Paper: Industry concentration contributes to job quality erosion, wage stagnation

Photo of U. of I. labor and employment relations professor Richard Benton

Dominant firms in concentrated industries can play a role in job quality erosion and wage stagnation for U.S. workers, says new research co-written by U. of I. labor and employment relations professor Richard Benton (pictured) and U. of I. graduate student Ki-Jung Kim.

Photo by L. Brian Stauffer

CHAMPAIGN, Ill. — Cratering job quality and weak wage growth in the U.S. have typically been attributed to a combination of technological change, waning worker bargaining power and increased pressures from trade and financial markets. But according to research co-written by a University of Illinois, Urbana-Champaign expert who studies economic sociology, increased industry concentration also has dire consequences for workers' wages and job quality.

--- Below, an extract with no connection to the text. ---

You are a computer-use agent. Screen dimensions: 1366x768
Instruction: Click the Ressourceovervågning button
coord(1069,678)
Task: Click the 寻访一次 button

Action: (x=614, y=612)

Dominant firms in concentrated industries can effectively constrain downstream economic opportunities for buyers and suppliers because their transaction partners lack alternatives, thereby making profits for workers to bargain over all the more scarce, said Richard Benton, a professor of labor and employment relations at Illinois.

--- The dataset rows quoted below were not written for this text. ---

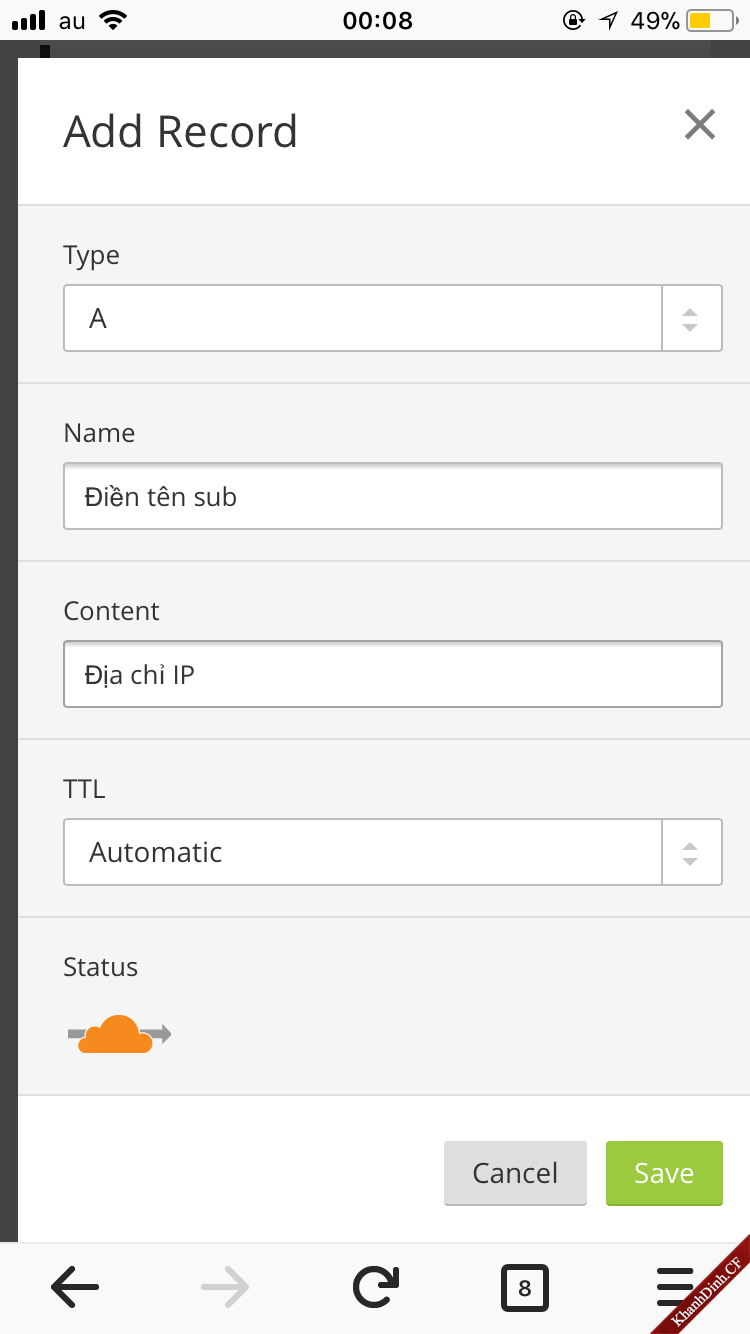750x1334 pixels.
Task: Open the browser tabs counter
Action: (x=525, y=1288)

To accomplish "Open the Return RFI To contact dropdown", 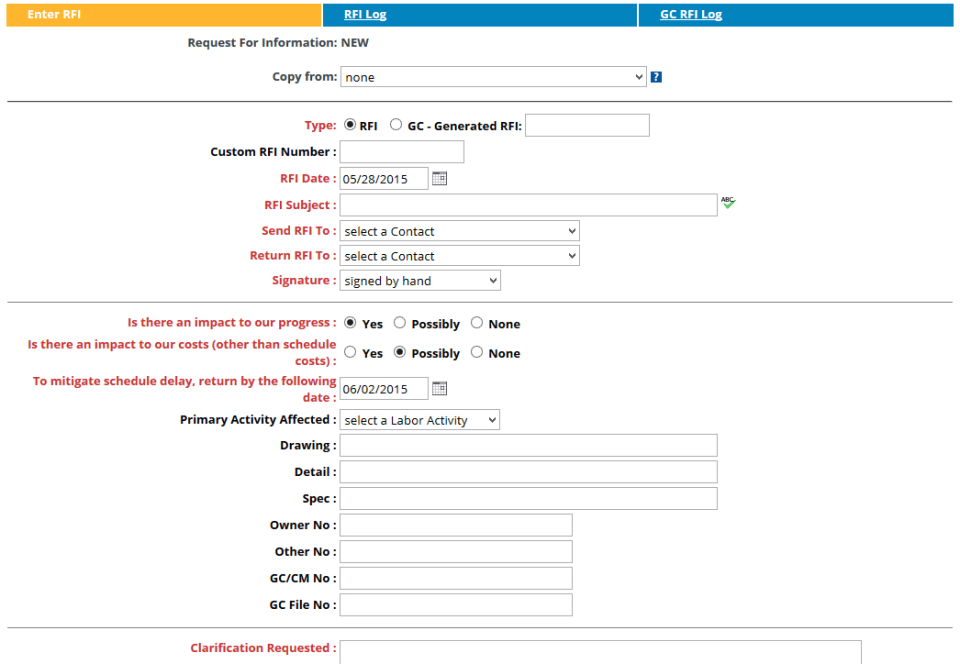I will click(459, 256).
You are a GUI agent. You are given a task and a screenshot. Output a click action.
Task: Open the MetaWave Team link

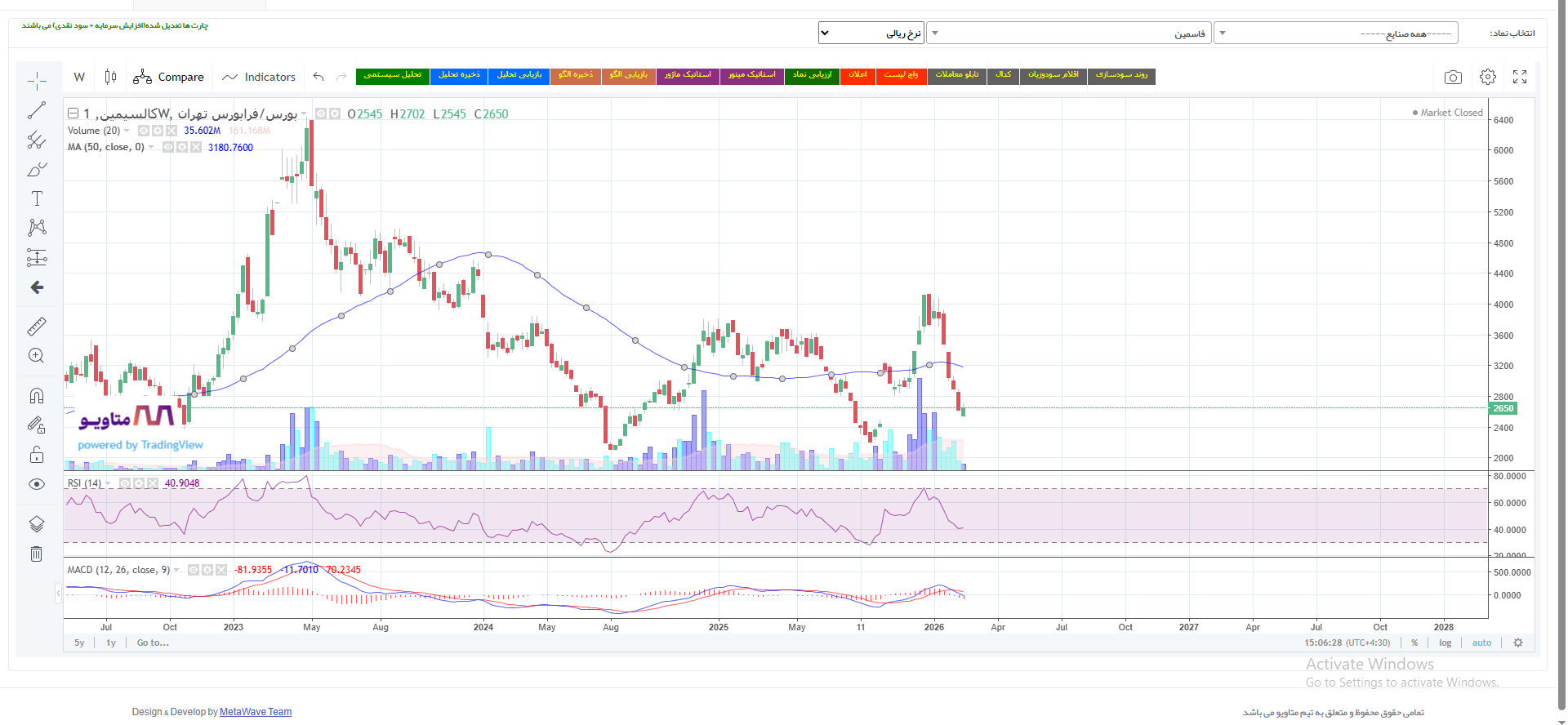(256, 712)
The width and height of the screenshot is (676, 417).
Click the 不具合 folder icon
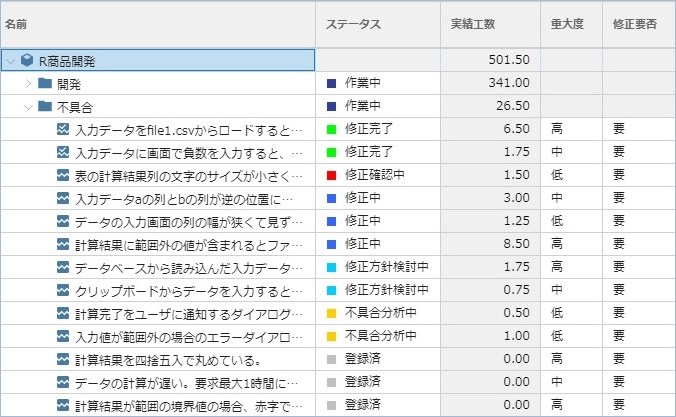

"When we think about wage stagnation, wage inequality and job quality in the U.S., we don't often think about the role firms play in the marketplace – both on the input side and on the output side," he said. "When you have a supply chain that's dominated by a very powerful firm, or you have entire industries or markets that are dominated by very powerful firms, that makes it more difficult for smaller firms that do business with them to be successful and turn a profit. And that, in turn, shrinks the economic surplus available for workers."

Benton and co-author Ki-Jung Kim, a U. of I. graduate student, calculated market-constraint measures for recent years – 1997, 2002, 2007 and 2012 – in the U.S. using data on interindustry transactions and linking them with data from the Current Population Survey on individuals' wages and employment benefits.

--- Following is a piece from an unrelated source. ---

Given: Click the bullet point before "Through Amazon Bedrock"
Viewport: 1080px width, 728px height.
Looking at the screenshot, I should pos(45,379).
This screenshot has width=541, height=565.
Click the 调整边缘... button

U. of I. graduate student Ki-Jung Kim

Photo provided by Ki-Jung Kim

Market constraint captures the extent to which firms in an industry are heavily dependent on powerful suppliers and buyers in upstream or downstream industries, according to the paper.

"With this approach, we were able to identify the market-constraint effect using individuals' movement between more- and less-constrained industries," Benton said.

The analysis reveals that workers in more buyer-constrained industries – that is, industries at the mercy of the financial decisions of powerful buyers – experience lower wages and benefits. The paper also shows that market constraints reduce the economic surplus available for union bargaining, suggesting that industry concentration curbs wages and harms overall job quality, the researchers say.

"When you're in a market that's not dominated by a singular powerbroker, it's a lot easier for firms to generate profits," Benton said. "But over the last 20 years, we've seen dramatic growth in corporate profits, and part of the reason why is because when you're the singular behemoth in the market, you're in a position to dominate your supply chain. That's one of the reasons why big-box retail stores, for example, turn such a huge profit. It's not just because they control the retail industry. It's because they can exercise that power over their suppliers and effectively dictate their terms to ensure that their prices are as low as they can get it.

"That's great for consumers, but if you couple that with decreased unionization, you have a recipe for declining job quality and wage erosion for people who work at those supplier firms."

Since the 1960s, federal antitrust regulation and enforcement have overwhelmingly focused on protecting consumers against monopolistic practices from suppliers. However, courts have been more forgiving of "monopsonistic conduct" – when buyers engage in anticompetitive behavior and accumulate market power that disadvantages tangential businesses, Benton said.

"Federal antitrust regulation and enforcement have proved particularly ineffective at addressing dependency structures in economic value chains. As a result, concentrated power, particularly buyer power, has generally gone uncontested in the current regulatory framework," he said. "More broadly, our results strongly suggest that policymakers should consider labor market and inequality consequences of antitrust legislation and enforcement, not just the benefits to consumers."

The findings have important implications for policymakers, pointing to labor unions as "instrumental" to ensuring that profits are shared with workers, Kim said.

"When workers are in an industry that's dominated by very powerful buyers on the output side of the market, it reduces wages and employment benefits such as pensions and health care that would otherwise go to workers," he said. "They're more likely to be captured as profits that are returned to owners or shareholders than they are to workers."

"We need strong unions to make sure that workers are able to bargain for a slice of the pie – and also, perhaps, by focusing on antitrust efforts and competitive supply chains, to grow the pie itself," Benton said. "It's imperative that policymakers strengthen unions and pay attention to this other dimension of antitrust practices."

The study was published in the journal ILR Review.